» **Problem details**: In the data below, repeat the line containing "Task: Click the ICCup (StarCraft) server name" and every following line exactly, up to and including the last line. Exclude pictures.

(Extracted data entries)
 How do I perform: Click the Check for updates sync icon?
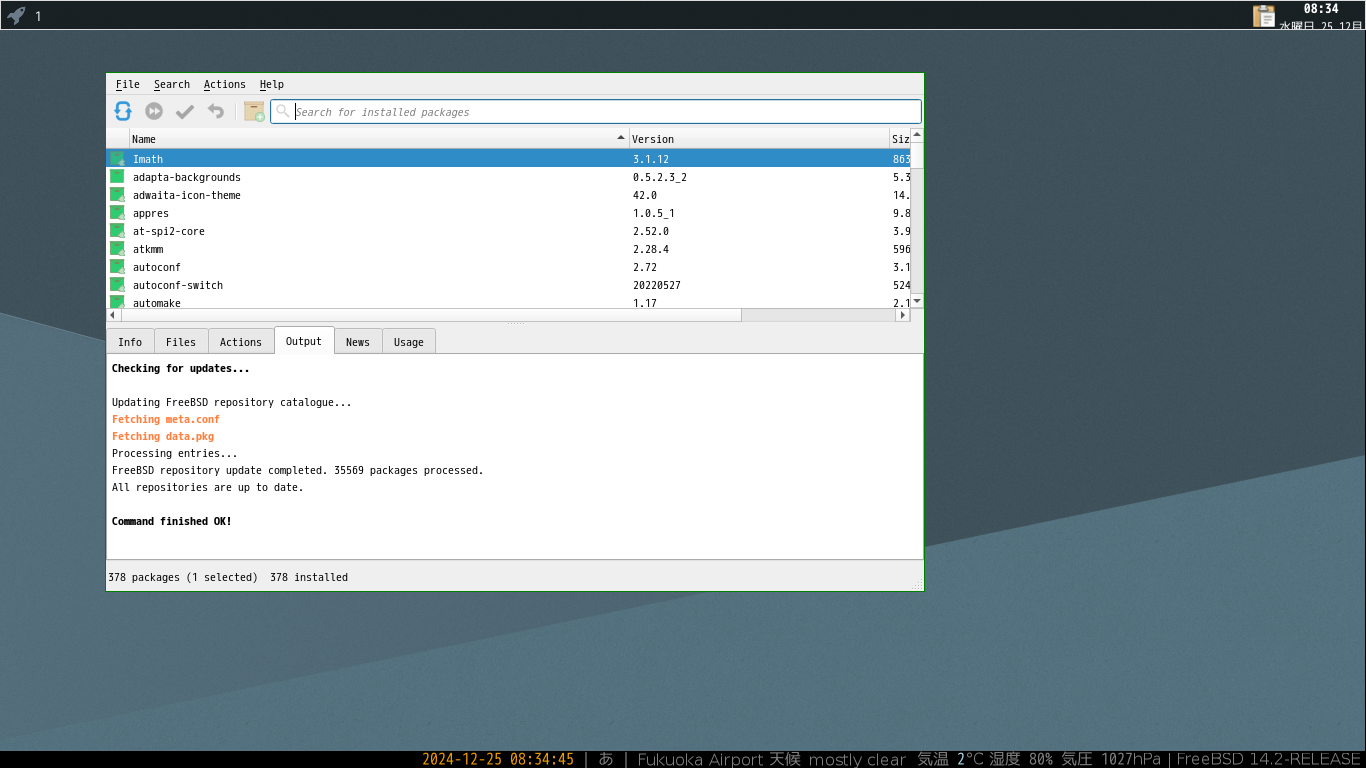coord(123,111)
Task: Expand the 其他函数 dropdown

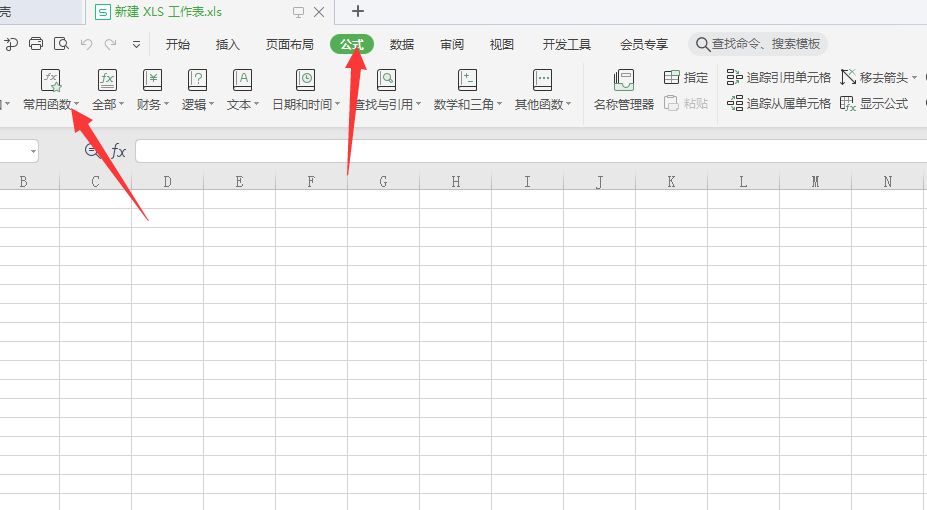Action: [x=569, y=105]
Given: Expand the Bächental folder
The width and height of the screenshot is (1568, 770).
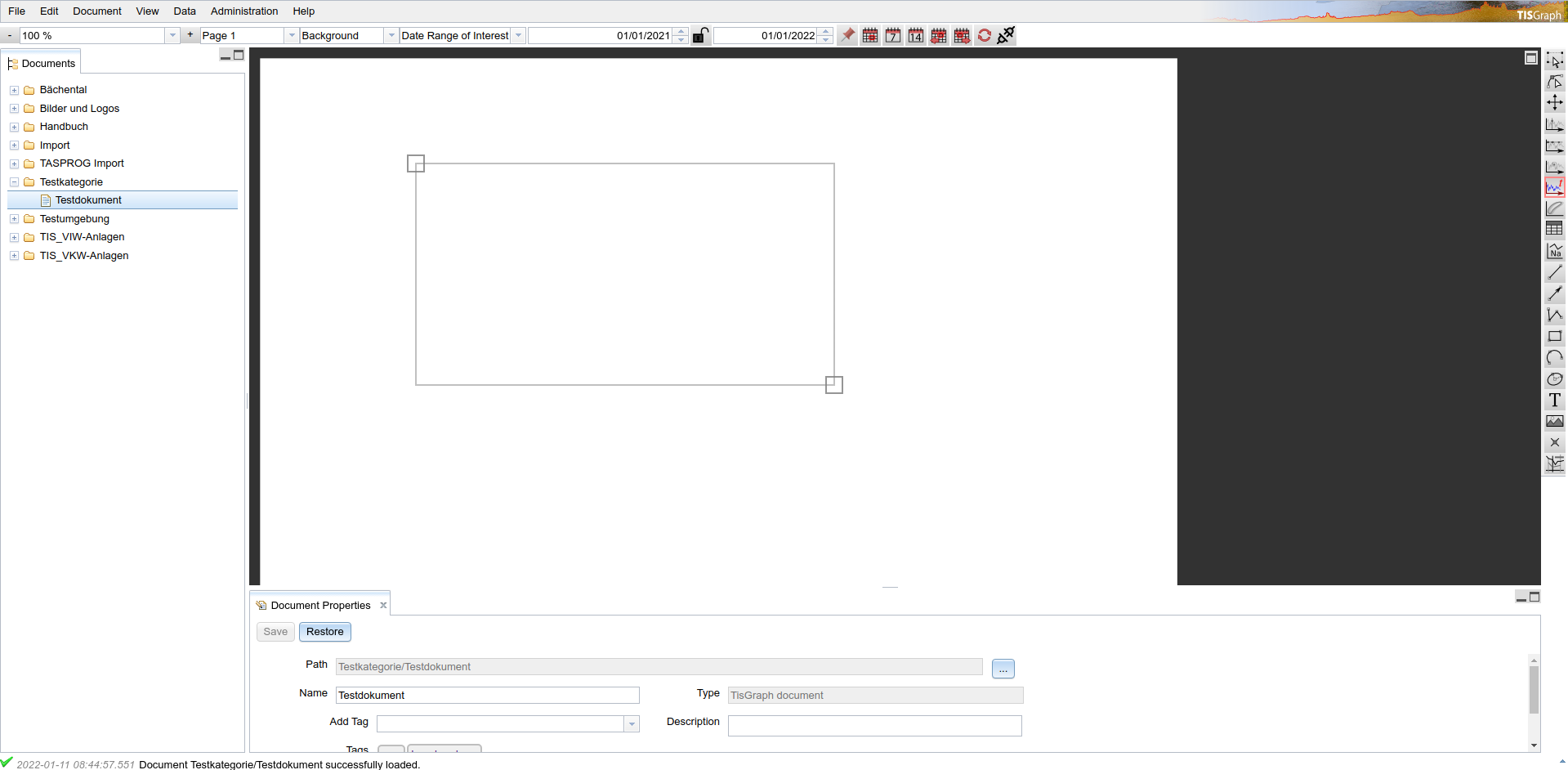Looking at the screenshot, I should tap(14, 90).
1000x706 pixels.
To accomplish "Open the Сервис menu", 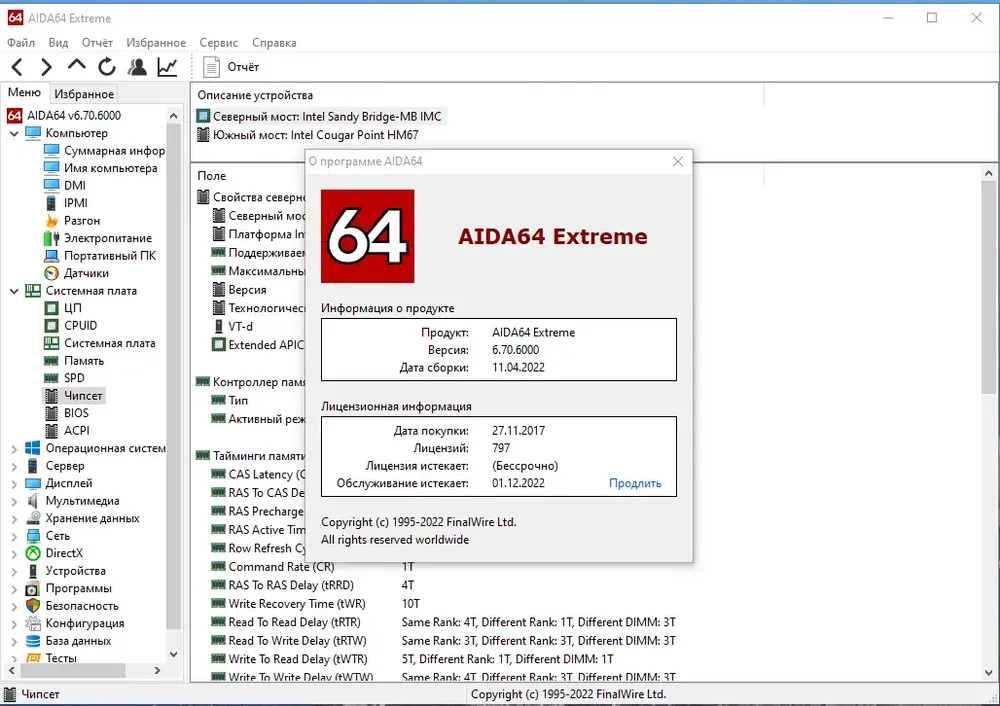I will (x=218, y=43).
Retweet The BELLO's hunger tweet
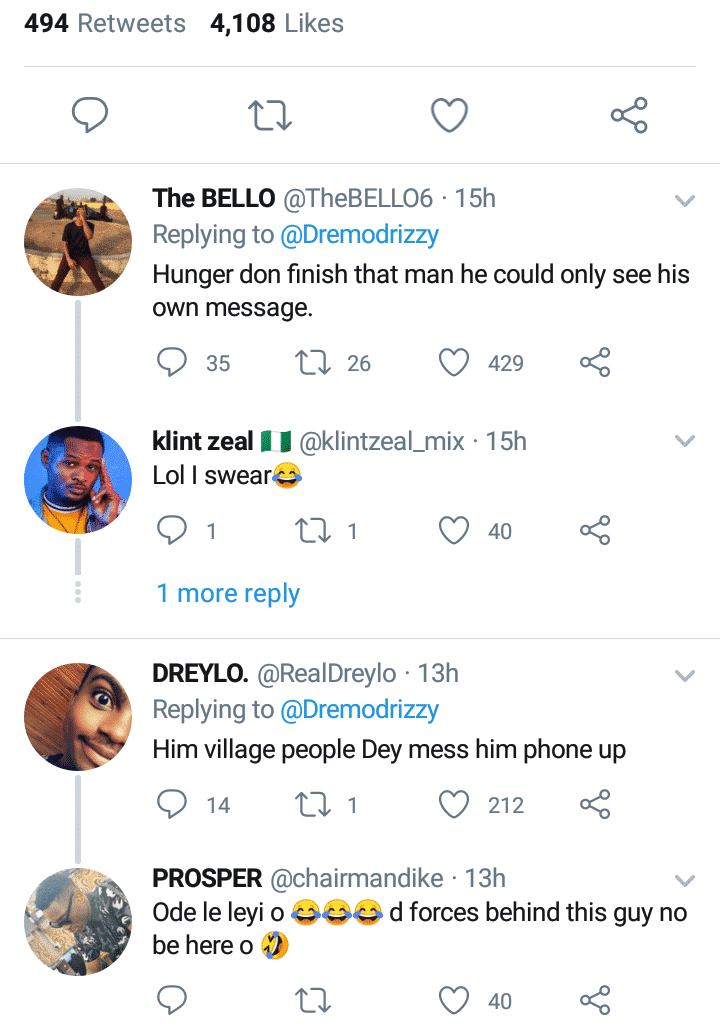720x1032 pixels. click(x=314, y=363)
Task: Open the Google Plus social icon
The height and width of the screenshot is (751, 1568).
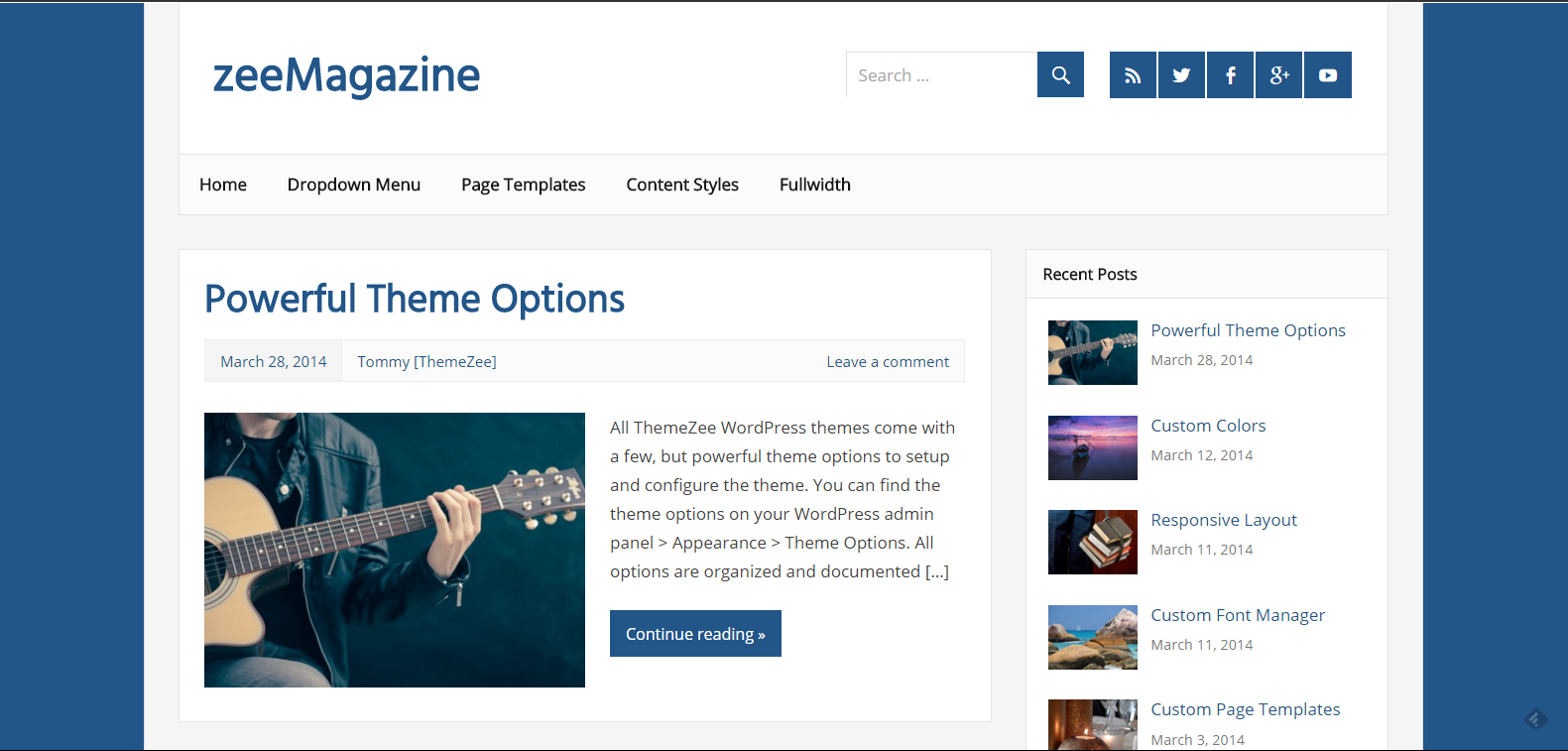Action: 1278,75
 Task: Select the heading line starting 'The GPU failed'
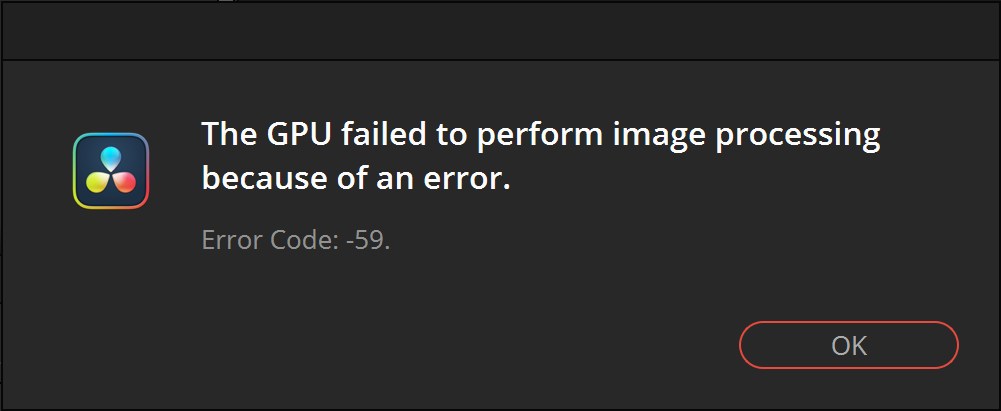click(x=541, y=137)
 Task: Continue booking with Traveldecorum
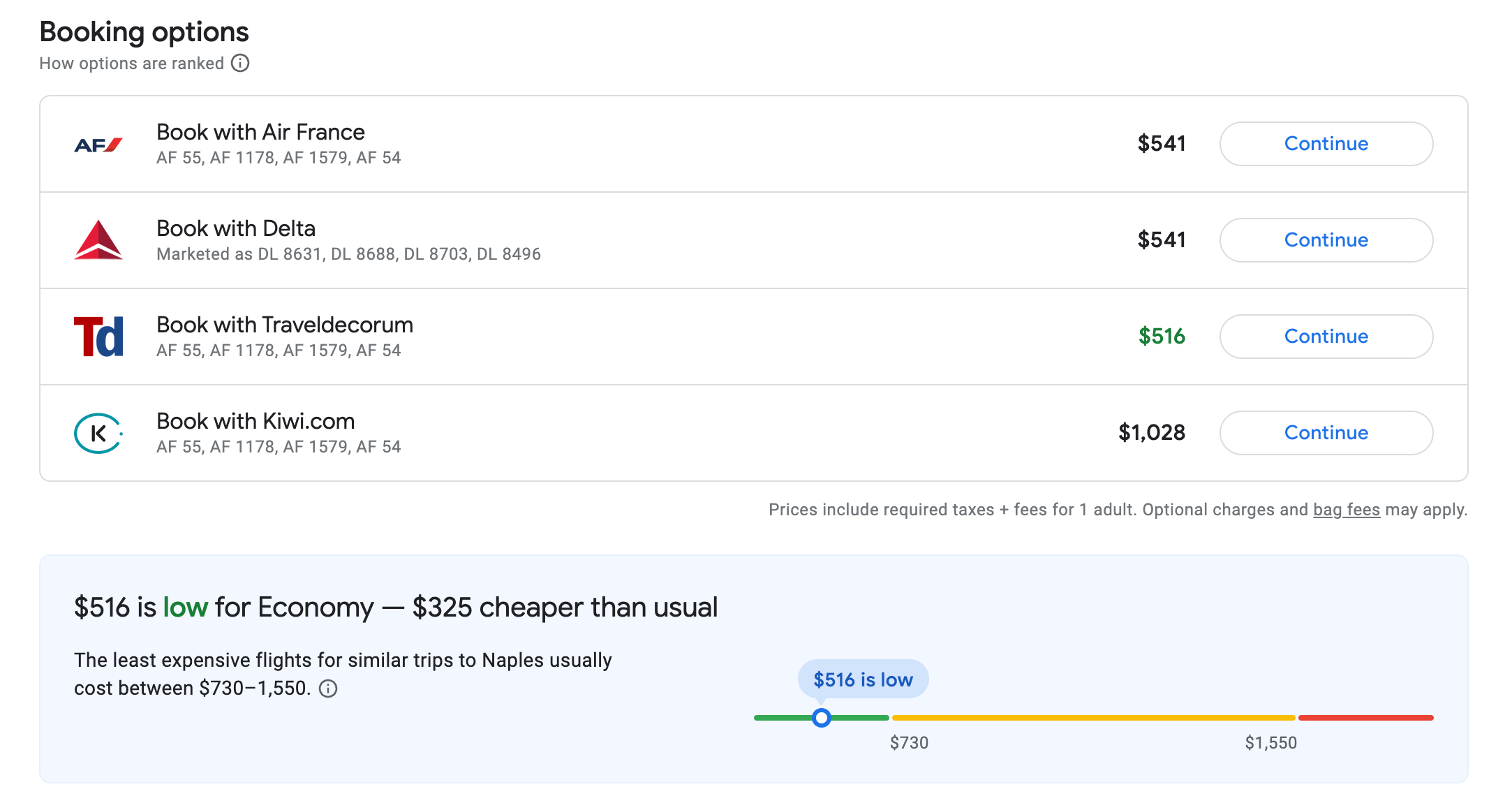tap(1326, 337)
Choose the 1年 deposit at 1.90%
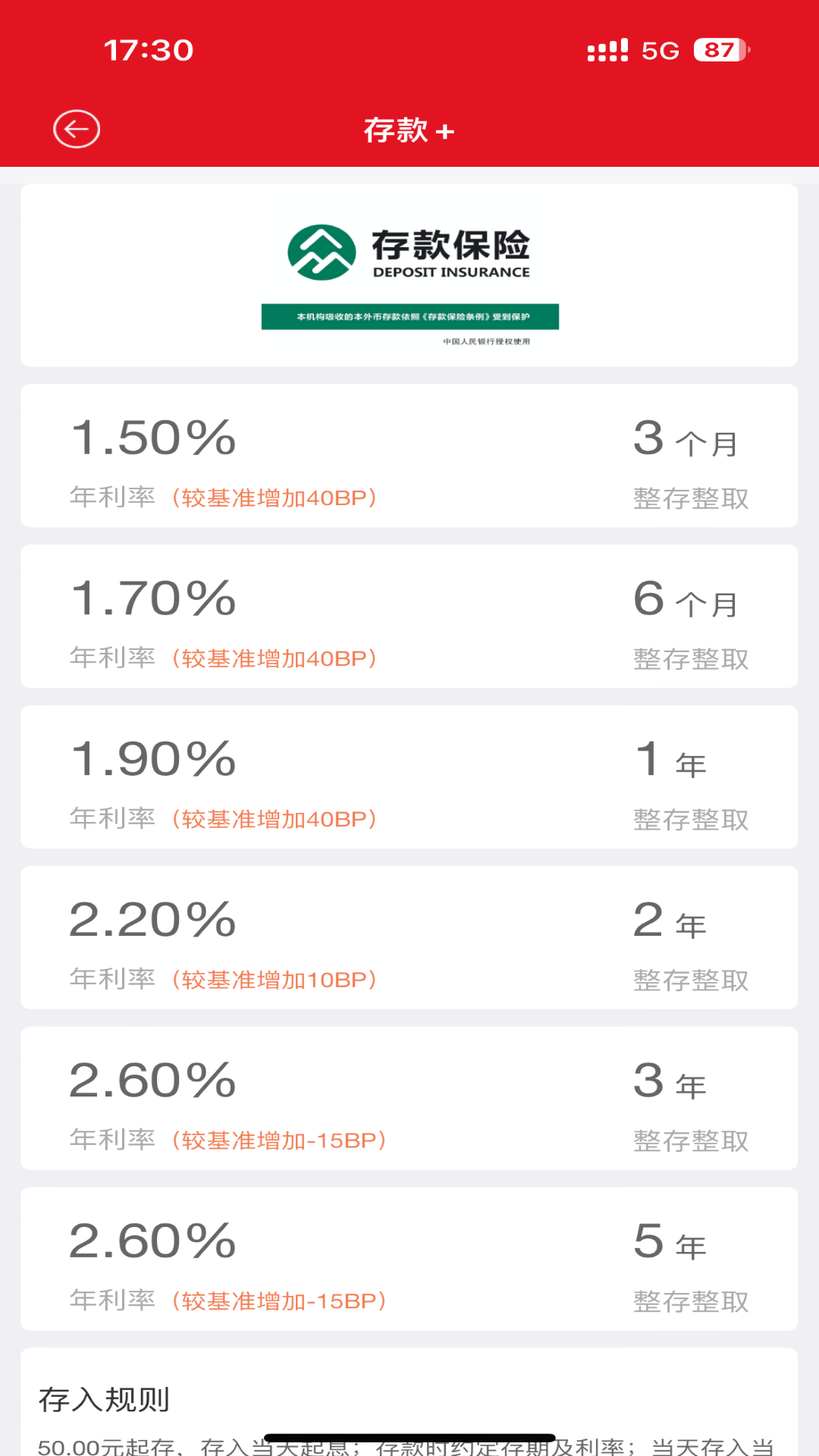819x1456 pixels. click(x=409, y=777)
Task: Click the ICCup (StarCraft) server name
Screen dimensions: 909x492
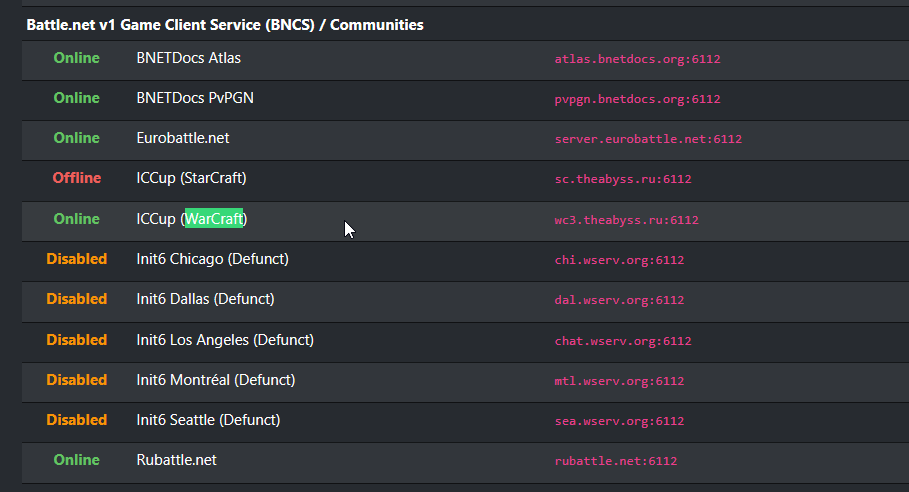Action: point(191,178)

» **Result below**:
Task: Click the ICCup (StarCraft) server name
Screen dimensions: 909x492
Action: point(191,178)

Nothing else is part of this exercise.